FOREMAN: Rajiv, one of the things that has been raised over and over again has been this idea of partitioning the country. It was rejected early on and yet, de facto, what Michael is saying, is it's kind of happening anyway. Why don't we look more seriously at a soft partitioning of the country and say let's calm down the Shia area, calm down the Sunnis, calm down the Kurds, who are doing pretty well on that front anyway, and then negotiate a unified government from that?

CHANDRASEKARAN: Well, you know, that is an idea that is gaining a little bit more traction here in Washington and elsewhere. It's the dirty little option that nobody really wants to talk about too much in public, but in private I hear from a number of people I talk to that it is an idea that is gaining a little bit more currency and it's happening in a de facto way. As Michael points out, Baghdad is partitioning as a city into Sunni neighborhoods and Shiite neighborhoods and by the security deals that the United States is engaged in. I mean, the -- these deals that we've been making with Sunni tribal leaders in al Anbar province to go after al Qaeda terrorists and deals that we're striking with Shiite groups in other parts of the country, the creation of these sort of neighborhood or community-wide security forces, those are effectively sectarian forces and so what you are doing is you are creating essentially a security structure that is more sectarian-based and those are the initial steps that one takes in the direction of moving toward something of a soft partition.

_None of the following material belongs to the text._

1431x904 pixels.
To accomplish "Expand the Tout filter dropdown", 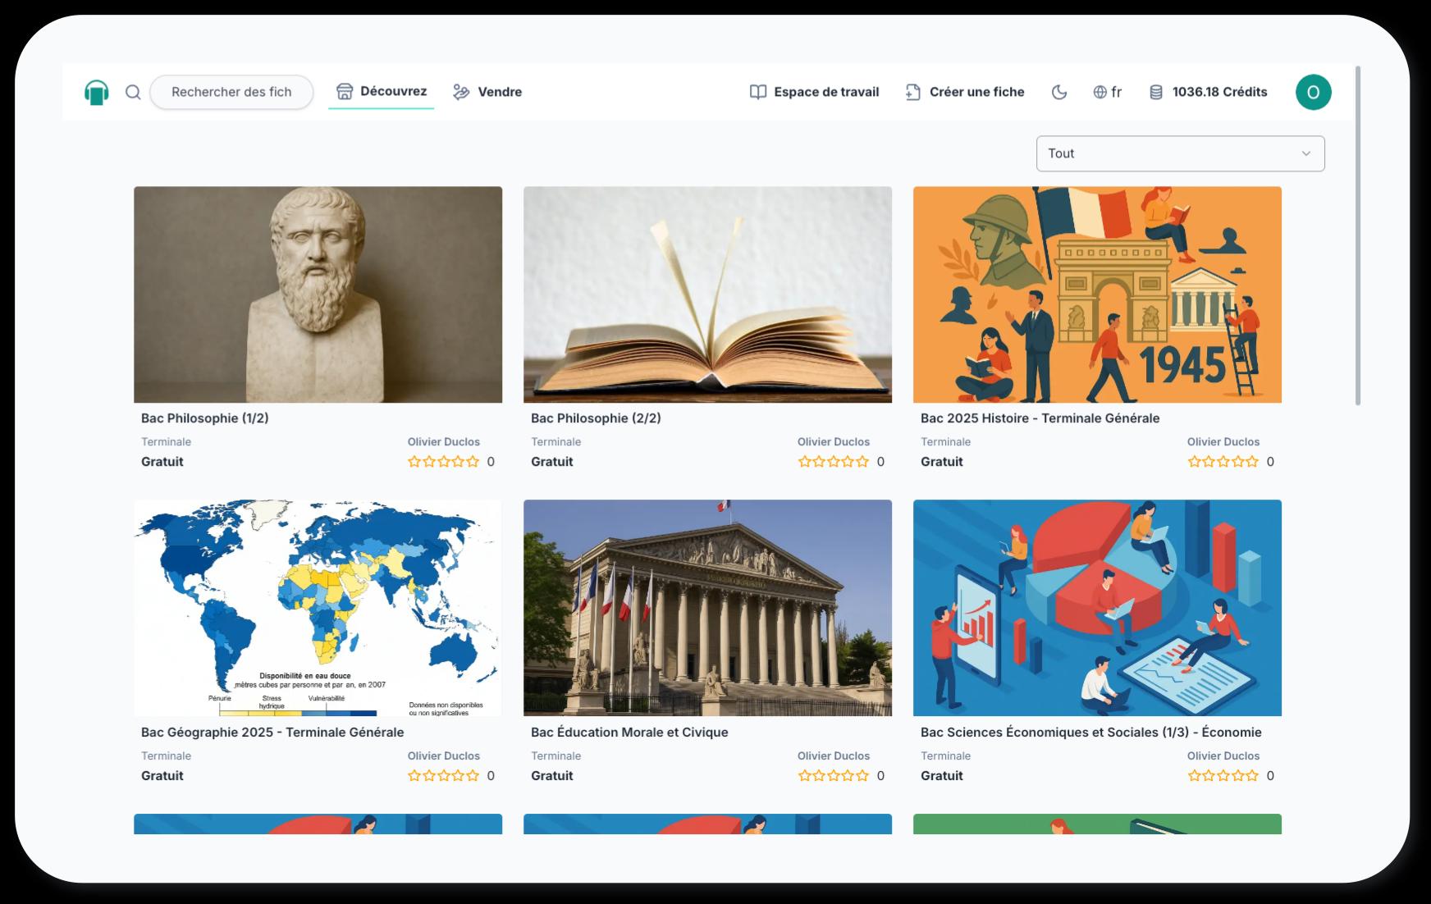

FOREMAN: Jamie, as we look at this sort of soft partitioning we're talking about, there's been a lot of success over here in the Sunni areas by changing the approach with the tribal leaders there. Is there a sense in the Pentagon of people saying, look, whatever your politics are going to be in this country in terms of calming it down, we've got to go this way?

McINTYRE: Not yet. It's going to happen by the spring if we haven't seen the results that we're hoping for and it's as Rajiv says, it's sort of the dirty little plan B that nobody wants to talk is that whether the U.S. wants this or not, that might be the de facto result if this surge strategy fails and some people say maybe it would be better.

FOREMAN: I want to take one quick moment here to listen to something the president said on Monday about the possibility of pulling troops out and get your reaction Jamie. Listen to this.


GEORGE W. BUSH, PRESIDENT OF THE UNITED STATES: If the kind of success we are now seeing continues, it will be possible to maintain the same level of security with fewer American forces.


FOREMAN: Very briefly, Jamie, how is that being greeted in the Pentagon?

McINTYRE: That's seen as a lot of weasel talk. It's -- it's if the same level of security continues, if things go as we hope, then things will be better, but what Iraq has shown consistently is that things don't go as they hope.

FOREMAN: And Michael, do you think that's something we can count on in the future, that things will, once again, not go as we hope, or is it just simply that we can't predict where we're going to be in a few months?

WARE: Well, I think you can rely on the fact that however this devolves in the future, it's not going to be suiting U.S. interests. That is unless America takes this moment, perhaps one of its last, to use some decisive action, to arrest the momentum and turn it back their way, but quite frankly, we're just not seeing this right now. The thing that U.S. officials say, right now the true winners of this conflict are Iran and the tide is definitely still heading in that direction and the soft partition will just de facto legitimatize Iranian interests.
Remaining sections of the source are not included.